Ockerman is also associated with Musicscool in Capitola, California, which was inspired by the film School of Rock. Ockerman teaches guitar, keyboards and other instruments, as well as bandcoaching, and using the school as a recording studio for two CDs. The school features a Hammond B3 organ and Leslie, once played by Booker T. Jones and Jimmy Smith, as well as a vintage Wurlitzer piano, Clavinet, and numerous guitars basses and percussion instruments.

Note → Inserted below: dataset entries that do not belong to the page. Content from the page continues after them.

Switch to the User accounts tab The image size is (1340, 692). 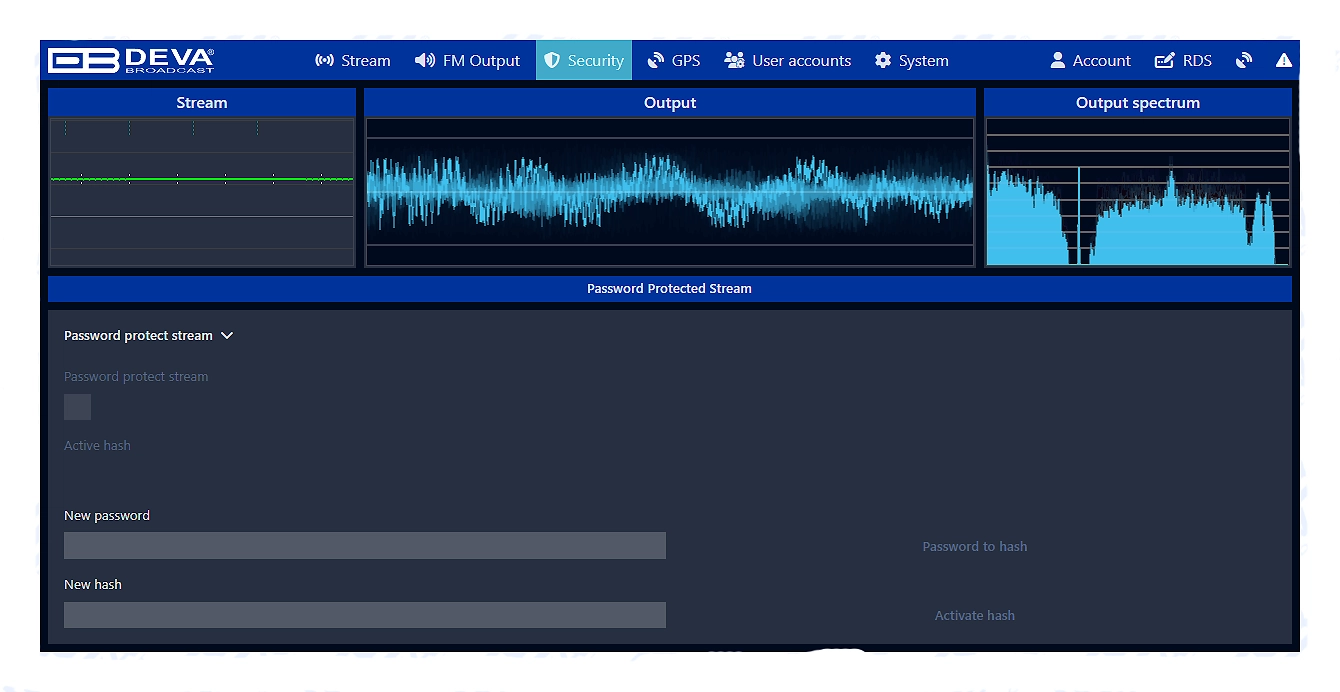(788, 61)
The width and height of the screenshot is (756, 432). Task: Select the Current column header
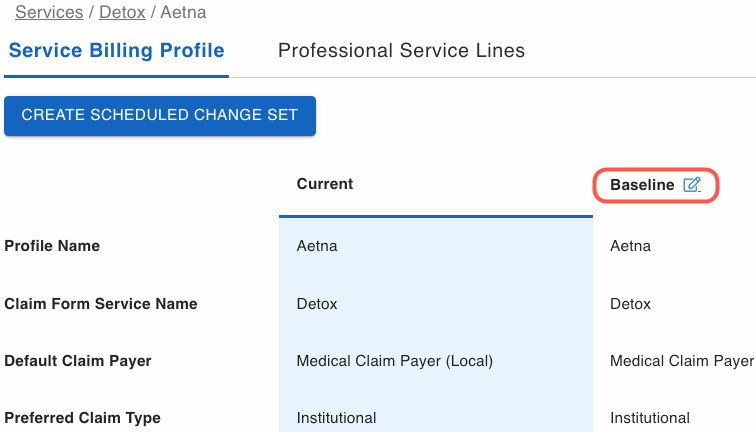click(324, 184)
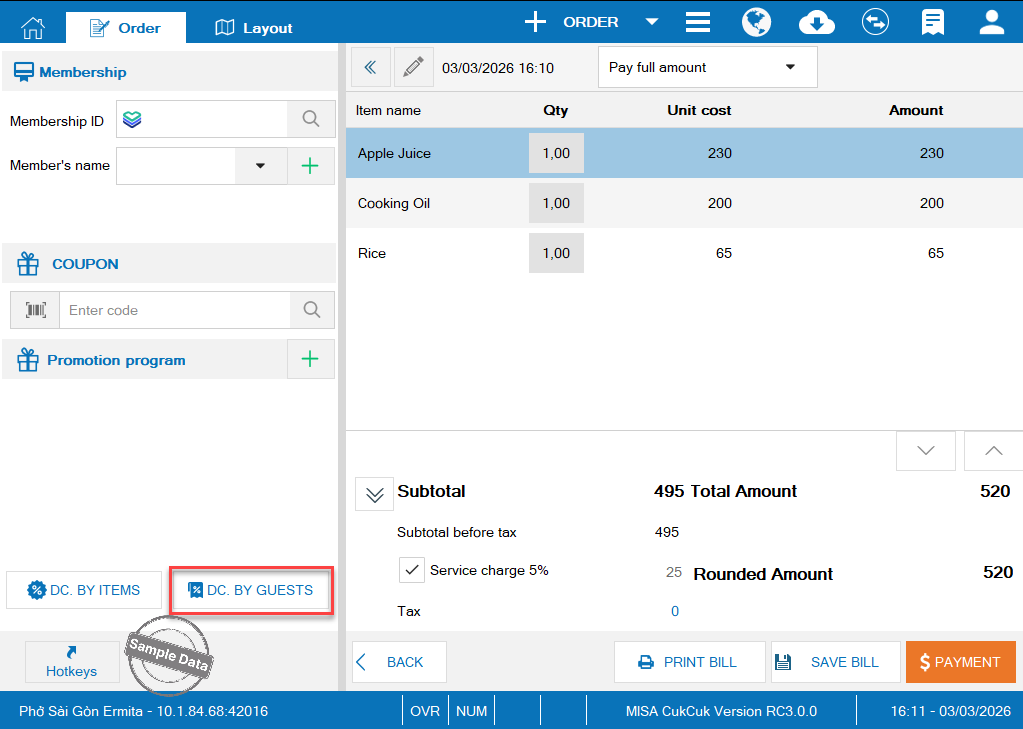Add a promotion program with plus icon
Image resolution: width=1023 pixels, height=729 pixels.
pos(311,359)
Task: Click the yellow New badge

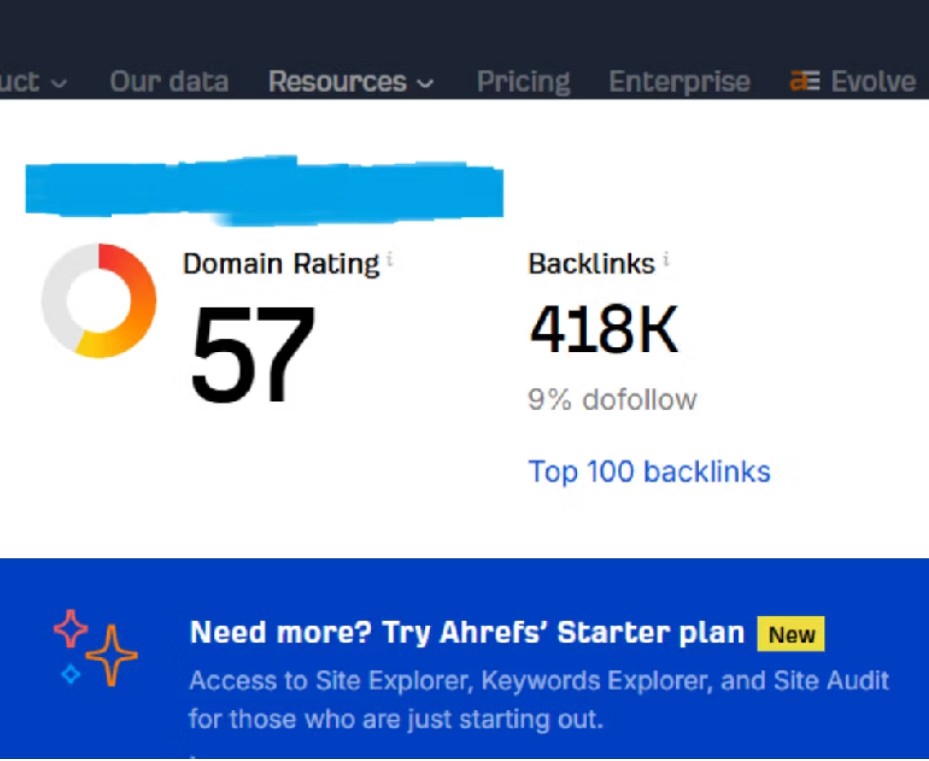Action: (x=791, y=634)
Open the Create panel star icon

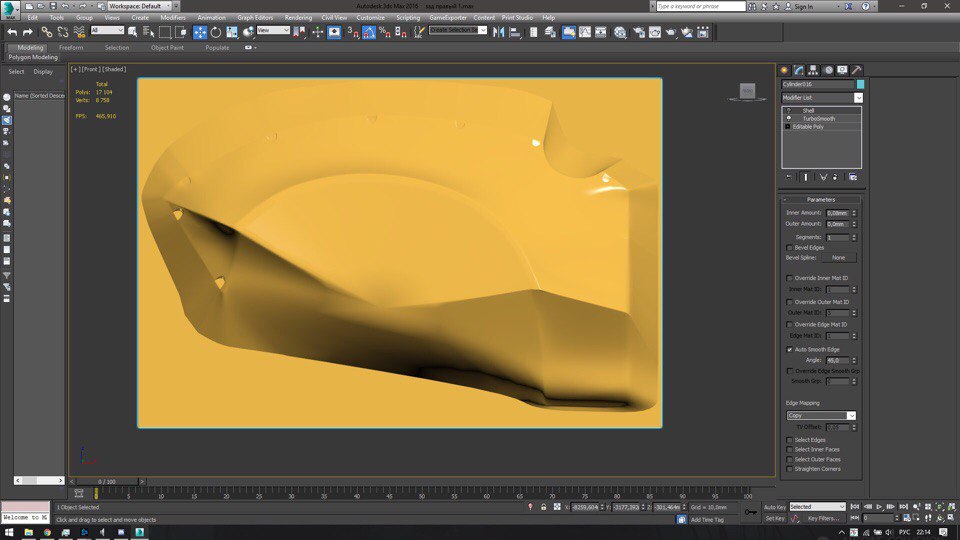(784, 70)
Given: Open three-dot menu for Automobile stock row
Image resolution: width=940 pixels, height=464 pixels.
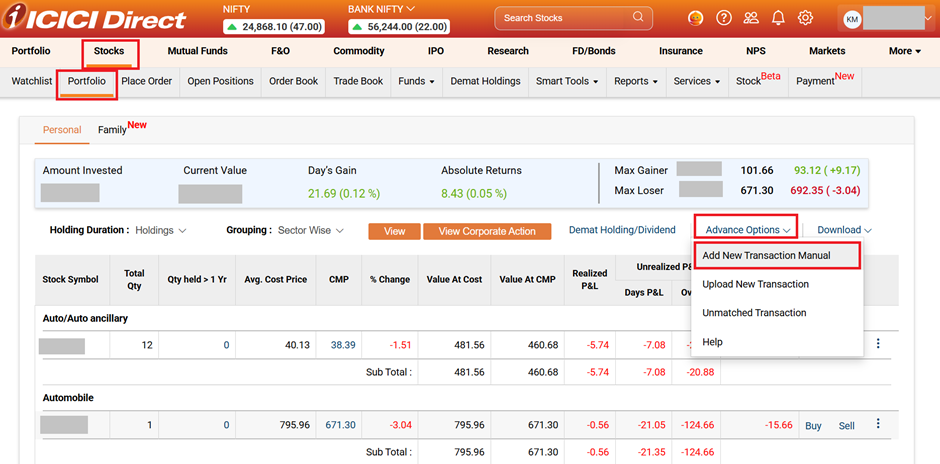Looking at the screenshot, I should point(878,424).
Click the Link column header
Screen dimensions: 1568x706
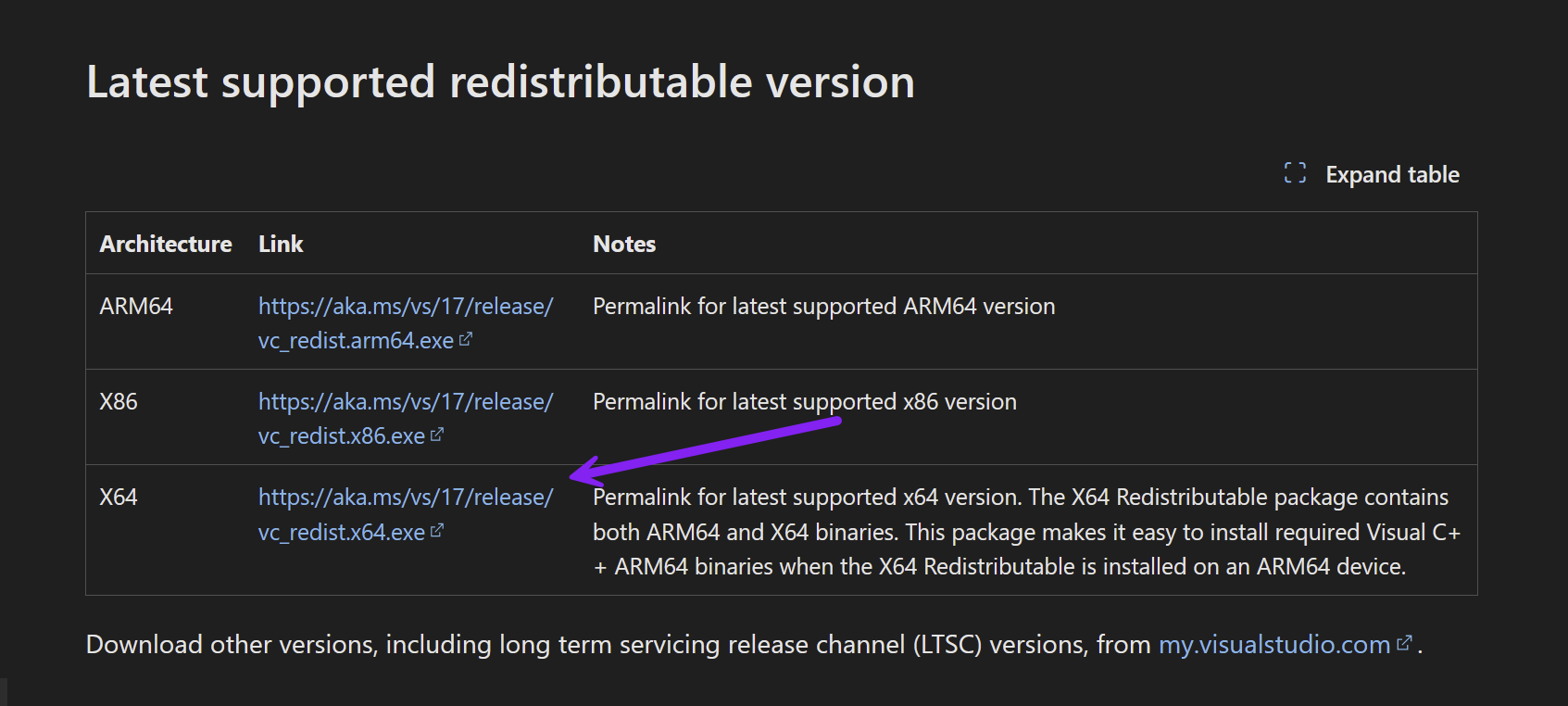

A group of Ockerman's young guitar and keyboard students, ages 11 and up, have performed concerts in Santa Cruz as GuitArmy - an "army of guitars", performing mostly Led Zeppelin songs, replicating all song parts and overdubs, such as blending electric, acoustic, slide, and twelve string guitars, as well as piano, organ and clavinet. GuitArmy features professional musicians Tiran Porter on bass and David Tucker, former (Maria Muldaur,([Tommy Castro]) drummer and Musicscool teacher) on drums. Lead vocalist James Durbin, then 19, also guested with the White Album Ensemble's "Across the Universe" concert in December 2008 and received a standing ovation for his vocal on "While My Guitar Gently Weeps". Durbin was the focus of the Musicscool's Guitarmy, doing mostly ([Led Zeppelin]) songs. Next Durbin passed the audition and whizzed up to the finals, rose to #3 on American Idol in 2011. The "Homecoming concert" had American Idol calling Dale to put together a backup group for James, so Dale used the White Album Ensemble, adding horns and female vocalists. It was at 30,000 people the largest concert in Santa Cruz history. After some touring, Durbin called Ockerman from Turkey, with an idea to put GuitArmy back together, and perform a Doors / Led Zeppelin concert, which sold out (the band was all Musicscool Alumni).